Should SUs be banning posters with controversial slogans?

Jim is an Associate Editor at Wonkhe

Let’s imagine you’re working in the office when someone comes in with a poster they’ve seen for a society event, objecting to the fact that it includes the slogan “Intifada until victory”.

Plenty of people would consider that to be inherently antisemitic. Others would argue that it’s a legitimate slogan with a political meaning. Some might say either way, it’s not very inclusive – and in the current climate, might heighten distress to fellow students.

Maybe discussing the merits in a meeting is one thing, but advocating for it is another when your SU is committed to inclusivity for all.

Follow the flowchart

If we take the process step by step, we can easily make an argument that regardless of whether it should be banned or not, the SU and/or the university has a duty to facilitate a process by which students are caused to understand why it might be offensive or upsetting to other students.

If the society presses ahead, the next question is often “do we ban the poster” – but arguably, the better next question should be “if we did and the student still put it up, would that be a disciplinary offence?”.

There’s first a question over whether harassment allegations are handled by the SU or the university or both. And it would also generate a question over whether it would reach the legal bar for harassment.

To avoid double jeopardy, achieve consistency and ensure harassment if proved can result in something more serious than the range of punishments available to an SU, it’s easy to make an argument that it has to be the university’s process.

If that’s the case, then you’re in a situation where the SU is intervening on community relations – but the university handles misconduct allegations.

And if that’s the case, the university has a duty to advise on guidelines and borderline cases of this sort via its legal advice.
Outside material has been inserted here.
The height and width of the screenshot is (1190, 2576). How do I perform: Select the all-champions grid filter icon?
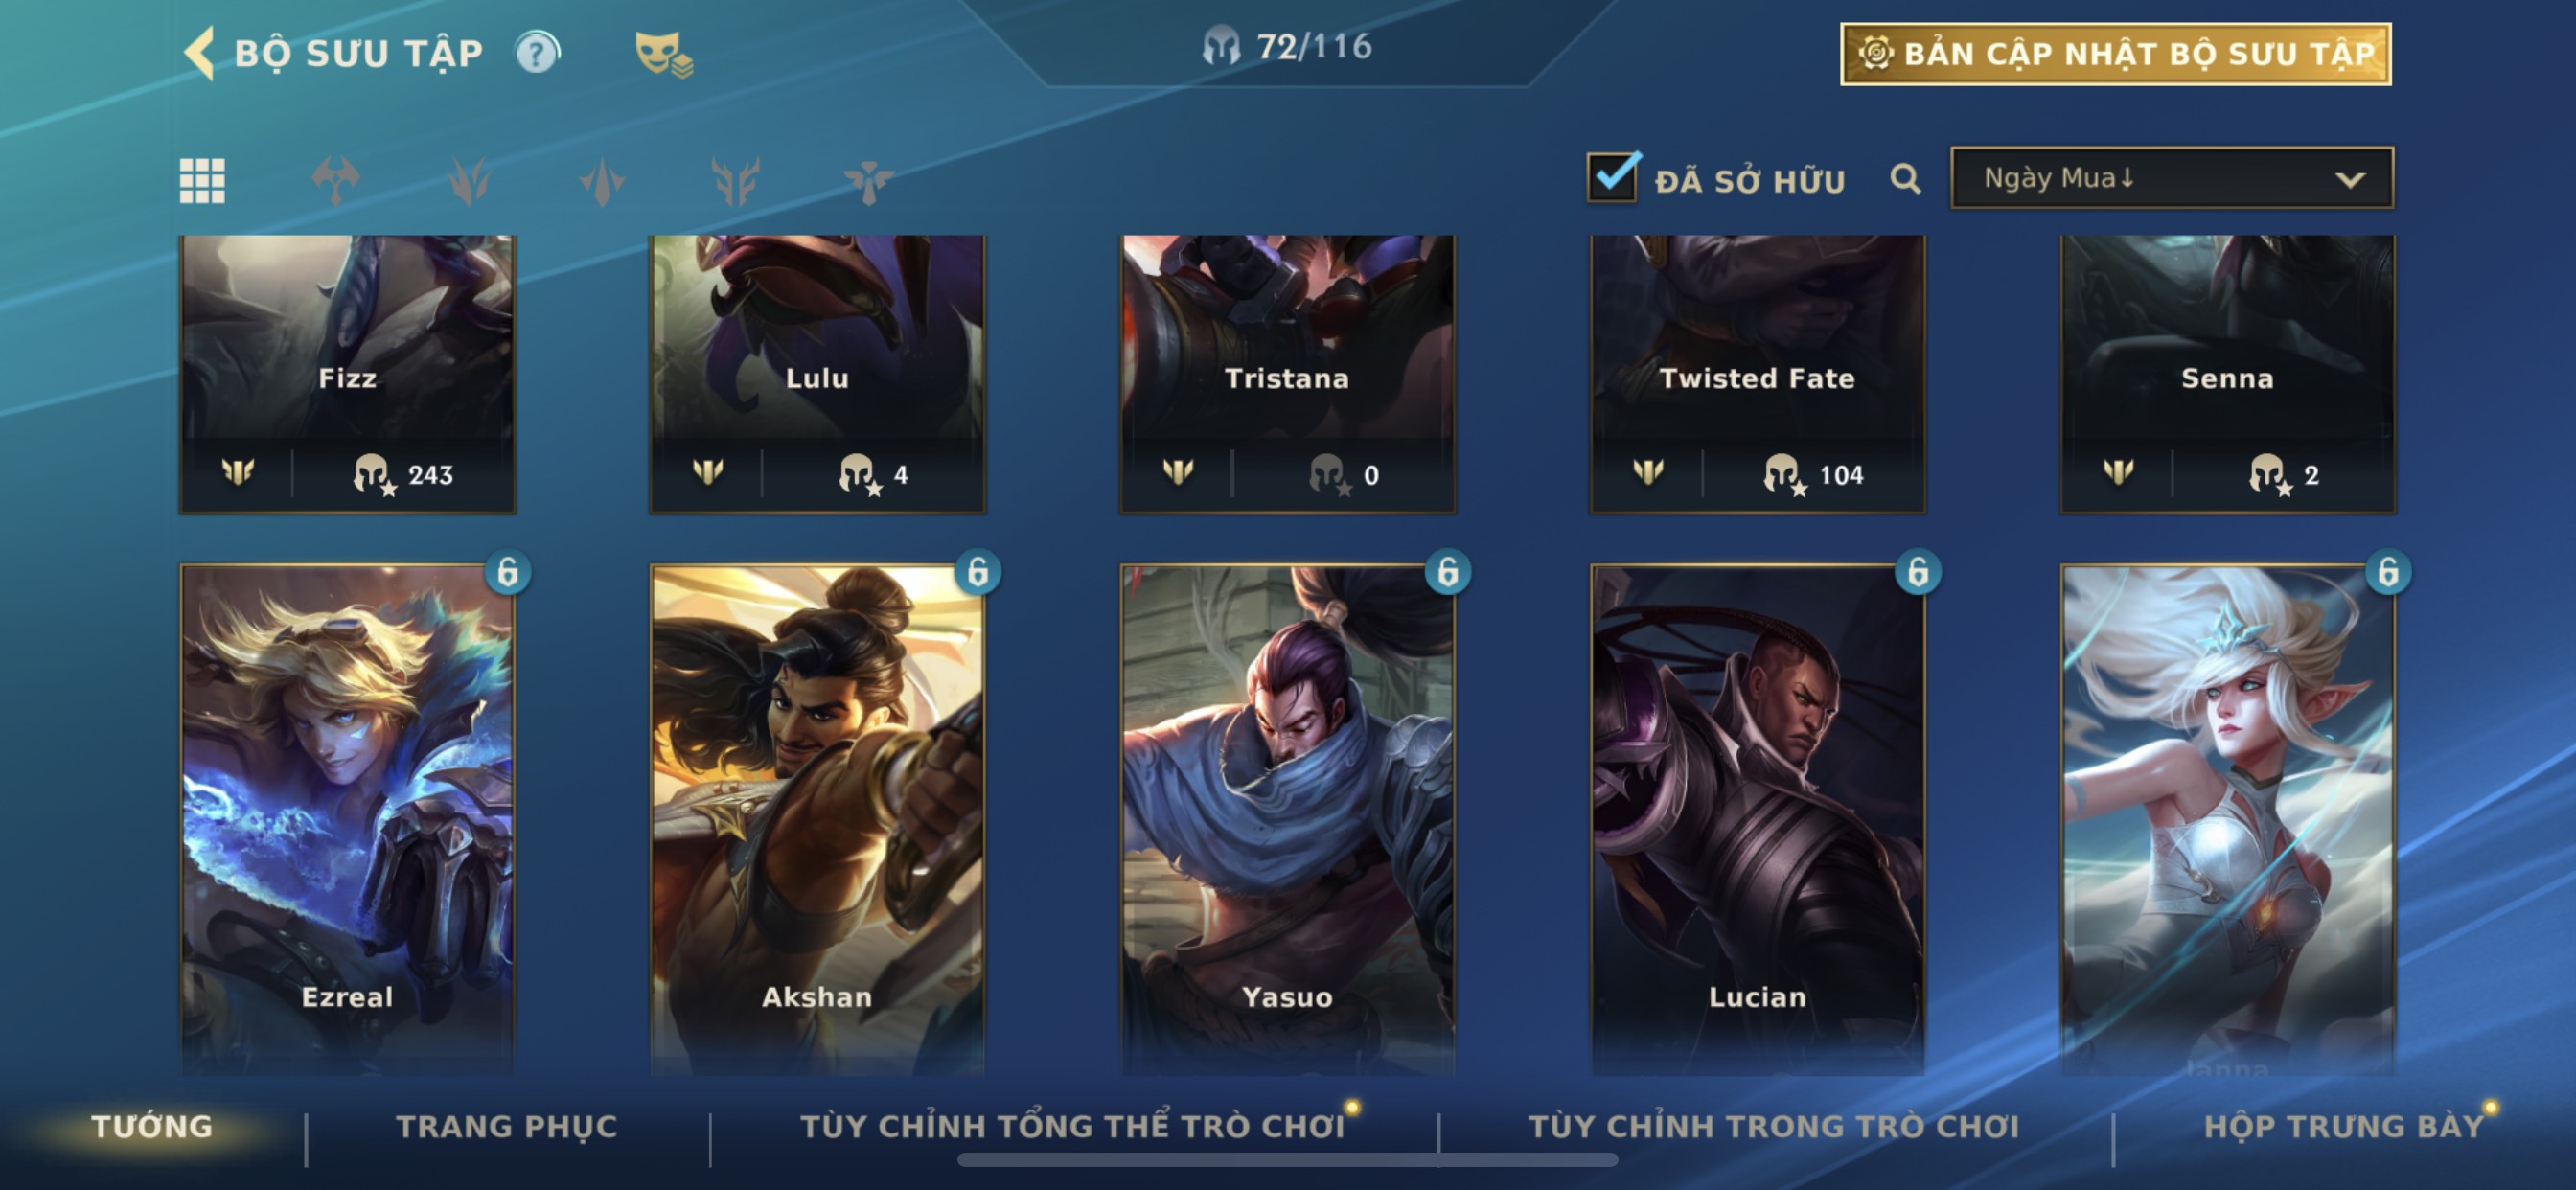point(202,181)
If the student was to make a complaint, in considering free speech complaints once its scheme is set up, OfS must, by statute, give a view on whether the student was justified in claiming their lawful free speech was infringed.

Necessarily, it will have to consider whether or not they breached the Equality Act. And so before you get there, there could do with being a consistent view agreed between the SU and the university.

Obtaining the advice

Where that gets us to is a need for the university to both advise on borderline cases and offer guidance that allows students to understand the line between free speech and harassment that SUs can interpret, pass on and operationalise.

Of course if students don’t agree with the advice, they can risk it. And if they don’t agree with the SU’s poster handling, they can make a complaint about the SU using the procedure established under the Education Act 1994. They can also campaign themselves, or through you, for different judgements or examples, or change in the law.

Of course SUs only have a role in regulating student life insofar as it is involved with the union, and nobody has the right to plaster the place with posters.

But if SUs removes posters of that type because it doesn’t like the content, or because it’s not in line with an SU’s values even if legal, it’s hard to see how that decision in principle would be compatible with an English SU’s free speech duties under the new act.

The crucial bottom line on freedom of expression and speech is that SUs don’t really have the right in the future to set a behavioural standard above the minimum to not engage in legally defined harassment.

Redefining roles

So SUs can manage a building, engage in community building and conflict resolution, and pass on advice from the university – but apart from that it’s hard to see how SUs can maintain disciplinary procedures or processes involving students that make a judgement about Equality Act harassment.

That may not fly well with university managers. A student complaining to them about a society poster might be passed straight onto an SU, and a university might well make clear that it’s the SU’s call.

But unless the SU knows whether the university would regard the behaviour as harassment, it’s an impossible and unfair call to make on both the poster putter upper and/or the complainant.

Whether the government’s forthcoming antisemitism charter, evidently aimed at both universities and SU, will be compatible with these realities remains to be seen. But it certainly points to a need for either a joint free speech code, or at least a very closely aligned one.